Where do you draw your inspiration and motivation from to keep forging ahead as an entrepreneur in the healthcare industry? Is there a particular healthcare innovation that inspires you?

As a kid, I used to play a lot and create and invent new things. Being an innovator is in my DNA and I’ve always had a passion for creating. I’ve been inspired by Stephen Hawking both personally and professionally in how people can use technology even if they are severely handicapped by disease. A lot of companies are doing amazing things to empower people to live better and more freely. On my team, everyone has relatives or friends with conditions like ALS, MS and other severe conditions. We know their pain very well and want to help all of these people. How can we help these people to become actively engaged in society? The answers to this question is our collective goal. Reaching this goal will help to improve society overall by creating more active members of society like designers and engineers. Professionally, we can help empower people on disability to be able to work a job. Personally, we can ease the burden of the patient-caretaker relationship and have patients feel more engaged and like themselves. Our mission is to help people with physical challenges to feel connected to the world.

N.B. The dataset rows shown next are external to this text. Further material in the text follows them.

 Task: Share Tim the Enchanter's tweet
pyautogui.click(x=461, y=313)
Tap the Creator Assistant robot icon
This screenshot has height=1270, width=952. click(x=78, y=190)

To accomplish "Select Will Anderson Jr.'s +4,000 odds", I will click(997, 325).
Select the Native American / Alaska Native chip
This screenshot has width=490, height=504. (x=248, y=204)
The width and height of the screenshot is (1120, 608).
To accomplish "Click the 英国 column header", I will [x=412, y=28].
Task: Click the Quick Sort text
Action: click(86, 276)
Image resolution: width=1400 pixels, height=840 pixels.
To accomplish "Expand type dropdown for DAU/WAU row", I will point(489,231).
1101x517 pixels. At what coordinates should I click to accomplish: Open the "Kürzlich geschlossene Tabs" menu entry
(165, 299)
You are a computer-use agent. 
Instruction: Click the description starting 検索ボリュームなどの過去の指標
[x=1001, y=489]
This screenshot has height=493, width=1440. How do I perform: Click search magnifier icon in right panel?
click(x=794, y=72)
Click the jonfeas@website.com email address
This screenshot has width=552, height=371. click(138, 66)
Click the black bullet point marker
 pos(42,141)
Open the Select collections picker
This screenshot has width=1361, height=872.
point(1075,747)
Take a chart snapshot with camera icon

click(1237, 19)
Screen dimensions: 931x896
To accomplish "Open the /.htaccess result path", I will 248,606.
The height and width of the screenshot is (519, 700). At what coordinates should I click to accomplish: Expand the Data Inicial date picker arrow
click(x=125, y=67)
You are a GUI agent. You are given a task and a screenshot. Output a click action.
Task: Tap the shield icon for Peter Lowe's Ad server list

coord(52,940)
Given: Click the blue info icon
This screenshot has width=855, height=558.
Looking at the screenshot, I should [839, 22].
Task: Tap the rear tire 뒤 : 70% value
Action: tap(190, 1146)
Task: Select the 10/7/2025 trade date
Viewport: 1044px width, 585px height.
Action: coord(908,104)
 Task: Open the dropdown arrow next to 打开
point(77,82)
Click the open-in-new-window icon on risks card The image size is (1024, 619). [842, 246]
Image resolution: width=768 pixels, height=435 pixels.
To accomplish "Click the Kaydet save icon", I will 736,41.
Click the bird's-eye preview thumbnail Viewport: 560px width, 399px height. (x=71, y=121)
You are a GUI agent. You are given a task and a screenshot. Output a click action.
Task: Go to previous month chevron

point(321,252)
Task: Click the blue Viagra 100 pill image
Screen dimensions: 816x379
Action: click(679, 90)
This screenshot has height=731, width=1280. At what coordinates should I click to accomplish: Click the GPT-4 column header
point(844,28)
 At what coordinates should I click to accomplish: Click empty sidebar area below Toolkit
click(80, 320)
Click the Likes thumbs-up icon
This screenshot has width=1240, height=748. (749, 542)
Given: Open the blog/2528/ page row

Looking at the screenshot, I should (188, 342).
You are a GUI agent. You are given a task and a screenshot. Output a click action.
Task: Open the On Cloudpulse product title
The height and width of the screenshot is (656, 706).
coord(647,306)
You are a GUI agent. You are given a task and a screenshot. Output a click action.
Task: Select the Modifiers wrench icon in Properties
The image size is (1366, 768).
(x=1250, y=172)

Lastly, what do you do for fun to manage the stress of running a business as both a person connected to a chronic disease like MS and an entrepreneur? Do you have any similar advice on work-life-disease management balance to others out there thinking of starting a business to meet an unmet need of a chronic disease patient community?

As an entrepreneur, we love to work too much. We are all workaholics. Especially starting something new, you become so addicted and passionate that sometimes you forget to have a personal life. My advice is work to achieve something but stop to take breaks and have fun. For me, that is by practicing yoga and meditation. It has helped me to manage stress, minimize overthinking, and relax within the confines of my own mind and body. I also love art. I draw and paint a lot which has helped my creativity and ability to innovate. One time, I was drawing and found the solution a particular aspect of the business we were stuck on. Loro is constantly running in the back of my mind so when I do something creative, it can spark a positive change somewhere in the business.